第13話 海の恵みの肥料と、君を迎え入れるための街
塩抜きが終わったイサウィラの畑。
絶えず吹き付ける強烈な潮風の中、俺は街の漁師たちがゴミとして海に捨て、港の悪臭と水質汚濁の元凶になっていた魚の骨や内臓、売り物にならない雑魚を大量に集めさせていた。
「ちょっとカイ、これ本当に土に混ぜるの? 凄まじい臭いなんだけど!」
セリアが銀色のショートヘアを潮風になびかせ、鼻を強引につまみながら叫ぶ。
「そうだ。これは魚肥といってな。前の世界でも沿岸部で盛んに行われていた、極めて優秀な有機肥料だ。窒素とリン酸が豊富に含まれていて、塩を抜いたばかりの痩せた土に爆発的な活力を与える」
「大将、本当にこんな臭えゴミが役に立つのかい?」
手伝いに駆り出された地元の漁師たちが、半信半疑な顔で魚の残渣を土に混ぜ込んでいく。
「数日待てばわかる。微生物が分解を始めれば、嫌な臭いは消えて豊かな土の匂いに変わるはずだ。同時に、この容赦ない潮風から作物を守るために、畑の周囲に常緑樹を植えて防風林の壁を作る」
数日後、魚肥を混ぜ込んだ土壌は、見事な団粒構造を持ったフカフカの黒土へと生まれ変わった。
土が蘇ったことで、漁師も農民も目の色を変えて俺の指示に従うようになった。
「よし。土の基礎はできた。次は、この厄介な潮風を逆手にとる」
俺は広げた羊皮紙に、木炭で巨大な建造物のスケッチを描いた。
「風の力で動く風車だ。これで地下水を自動で汲み上げ、塩害で放置されていた低地を洗い流して農地を広げる。さらに……風車にタービンを組み込んで電気を起こす」
「デンキ……?」
セリアとレイラが同時に首を傾げた。
「光や熱、動力を生み出すエネルギーだ。俺の左腕のフロは超高効率のマイクロ太陽炉で動いているが、この街全体のインフラを整えるには、泥臭くても自前で稼働する発電設備が必要だ」
俺がそう呟いた、その日の午後。
『ピロリン♪ マスター・カイ! 街の図書館の地下倉庫から、大昔のオランダ型風車の詳細な設計図と、錆びていない発電モーターの部品が「偶然」発見されたとのデータを受信しました!』
「……またか」
俺は小さくため息をついた。
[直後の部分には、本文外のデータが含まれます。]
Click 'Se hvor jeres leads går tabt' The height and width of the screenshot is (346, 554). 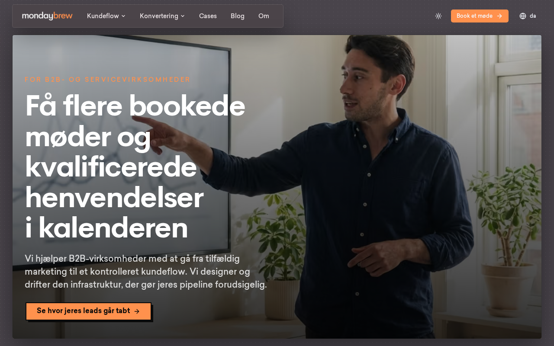[x=88, y=311]
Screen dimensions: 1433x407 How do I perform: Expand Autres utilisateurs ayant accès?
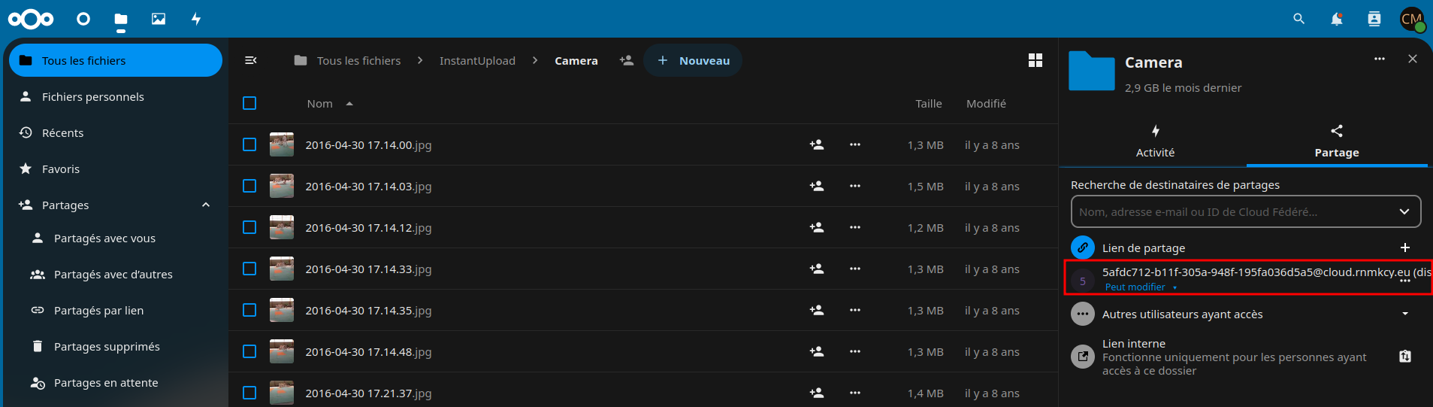pos(1404,314)
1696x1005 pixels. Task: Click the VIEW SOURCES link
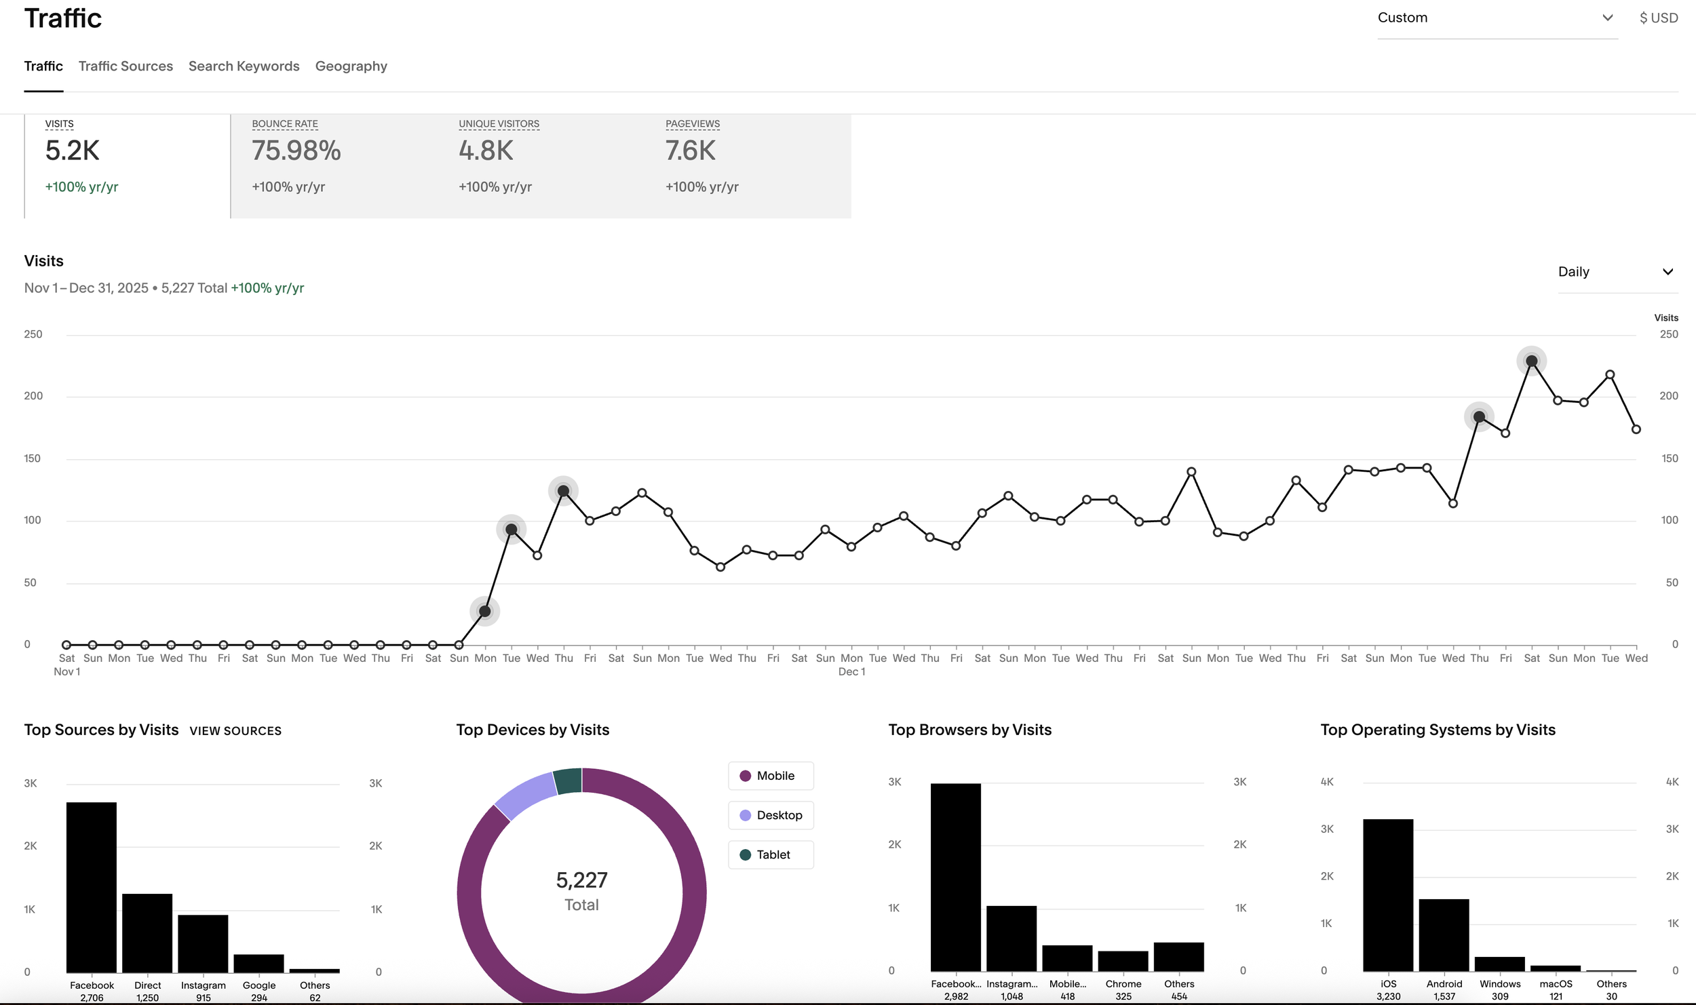point(235,731)
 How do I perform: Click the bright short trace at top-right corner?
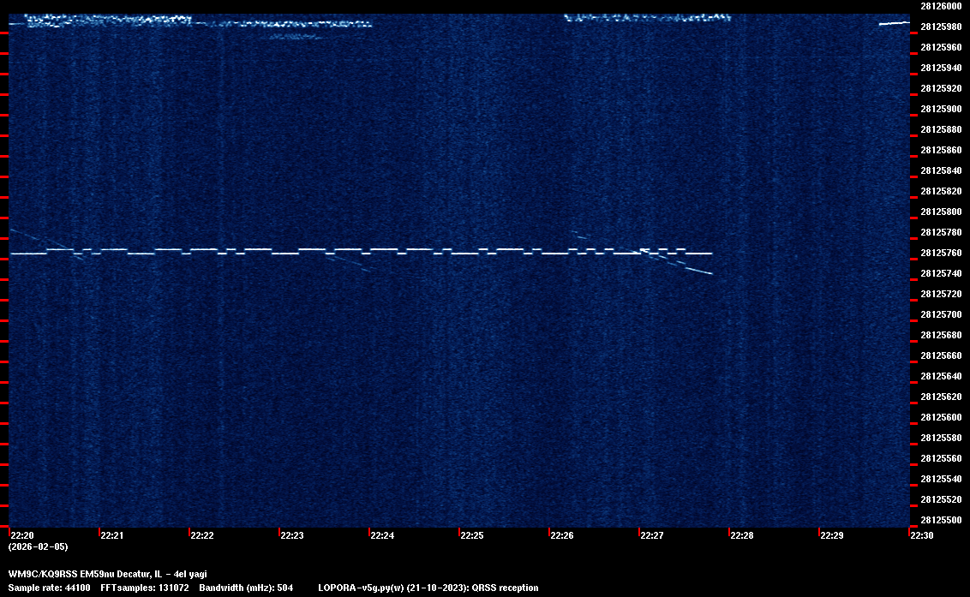click(894, 24)
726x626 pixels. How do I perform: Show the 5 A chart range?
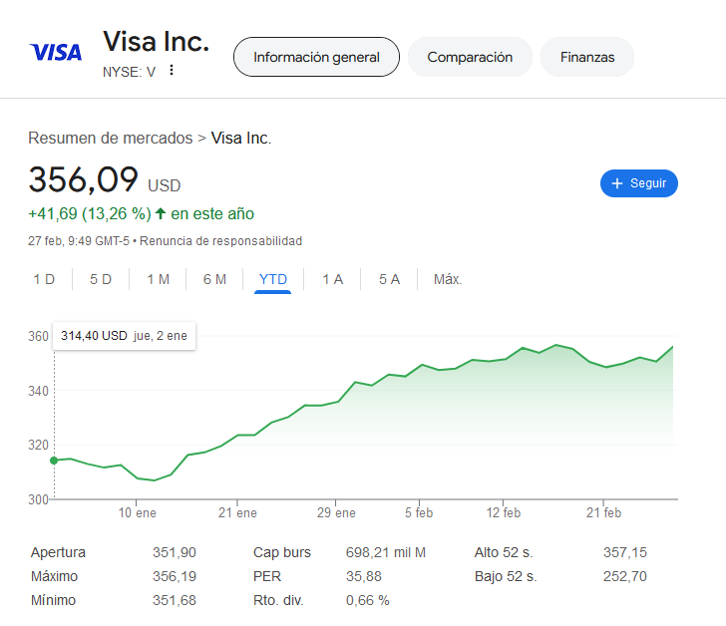click(389, 279)
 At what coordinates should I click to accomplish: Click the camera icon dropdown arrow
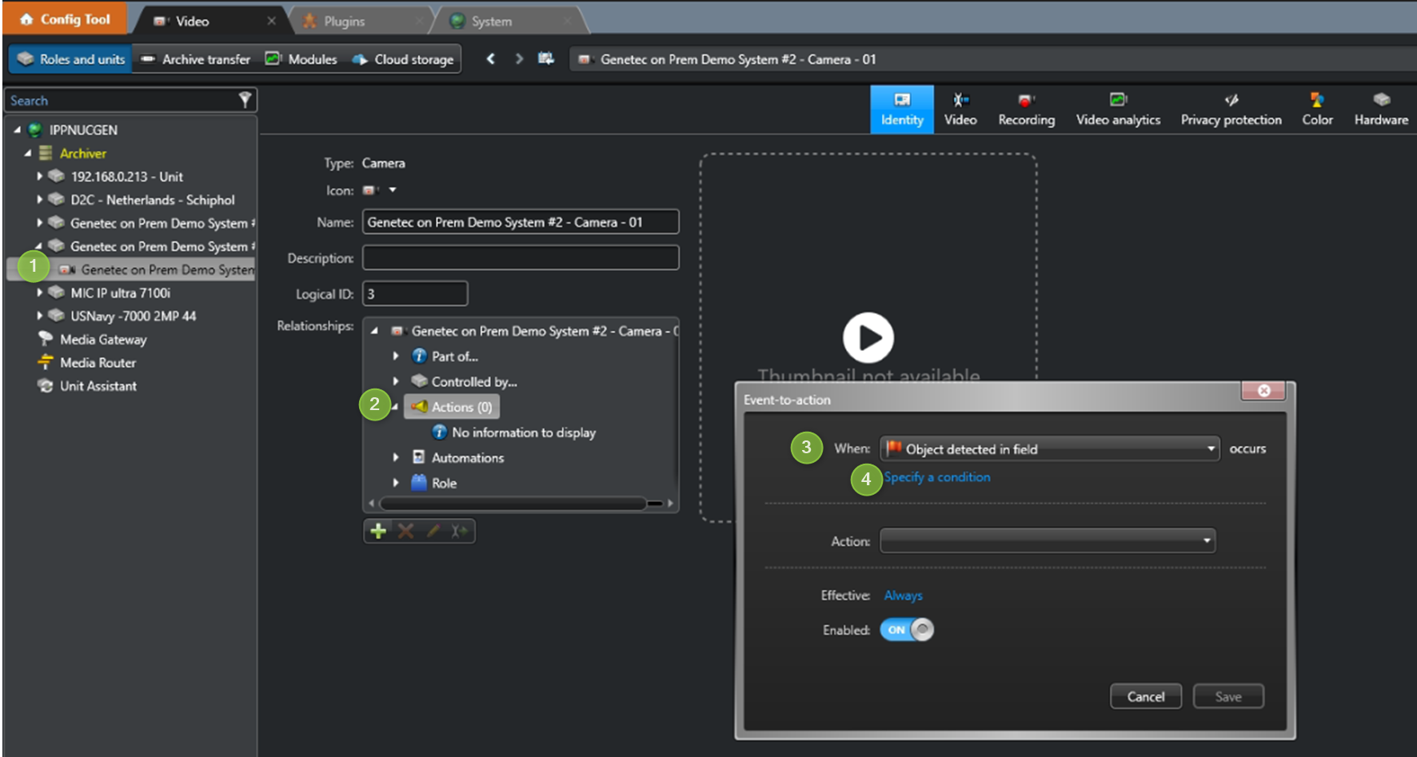click(393, 190)
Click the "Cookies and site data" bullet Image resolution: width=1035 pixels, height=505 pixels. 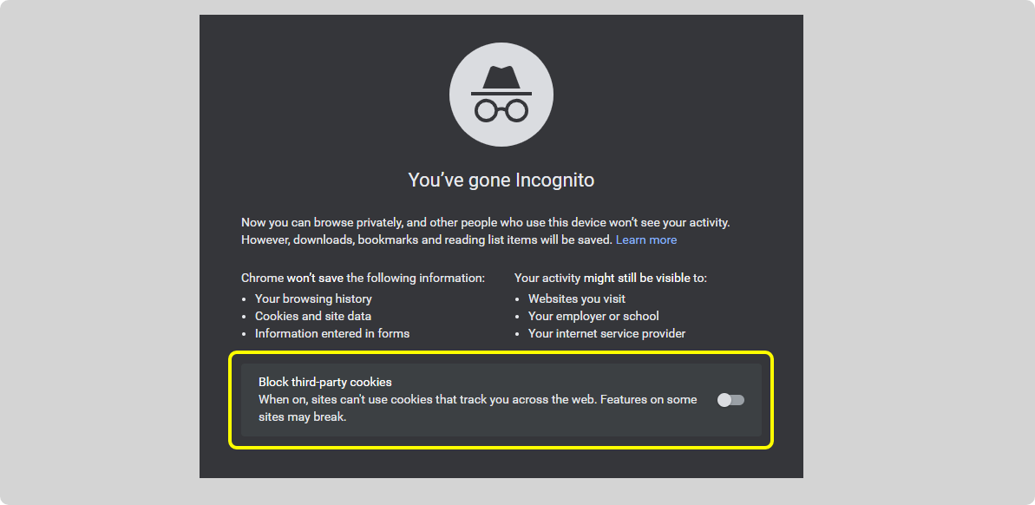coord(313,316)
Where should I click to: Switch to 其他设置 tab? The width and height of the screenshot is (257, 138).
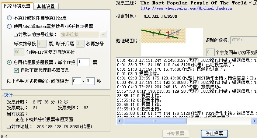tap(46, 7)
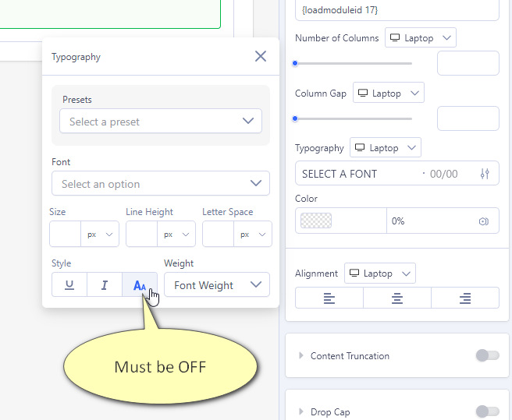Click the color opacity reset icon
Image resolution: width=512 pixels, height=420 pixels.
pyautogui.click(x=484, y=221)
相変わらず、俺の独り言に反応して都合よく降ってくる「上からの支援」だ。
だが、使えるものは全部使う。
俺はすぐに部品を回収させ、風車の建設を開始した。
――そんな矢先のことだった。
街の酒場で、内陸から来たという行商人がふとこぼした言葉が、俺の耳に飛び込んできた。
『真偽は不明だが一ヶ月ほど前、黒髪の珍しい女が、ここからずっと東にある赤土の巨大都市【マ・カレシュ】へ向かうキャラバンに同行していたらしい』
カオルかもしれない。いや……あいつ以外に誰がいる。
今すぐにでもこの街を飛び出し、マ・カレシュへと向かいたい衝動が全身を駆け巡った。
だが……俺は、建設途中の風車の骨組みと、ようやく芽を出し始めたばかりの防風林の苗木を見つめた。ここで俺が抜ければ、せっかくのインフラ計画も、農地拡大もすべて頓挫する。
(俺は……何のために、カオルを探している?)
焦る心を静め、自問自答する。
彼女を見つけ出すのは絶対だ。だが、見つけ出した後、彼女にまたこの過酷な世界を彷徨わせる気か?
……違う。カオルが安心して暮らせる、豊かで安全な拠点が必要だ。
「……焦るな、俺」
俺は拳を強く握りしめ、深く息を吐き出した。
「レイラ、セリア。俺はこの街を、地域最大級の漁業と農業のハブ都市に育て上げる。カオルを見つけ出し、連れ帰ってきた時……ここが最高の場所になっているようにな」
俺はイサウィラのインフラ大改革へと完全に没頭していった。
巨大な風車の羽根が力強く潮風を切り裂き、防風林が青々とした壁となって畑を囲むようになるまで。
かつては「無駄な足掻き」と笑われた土地は、今やイサウィラの豊かな食卓を支える生命線へと変貌していた。
それから、二年もの歳月が流れた。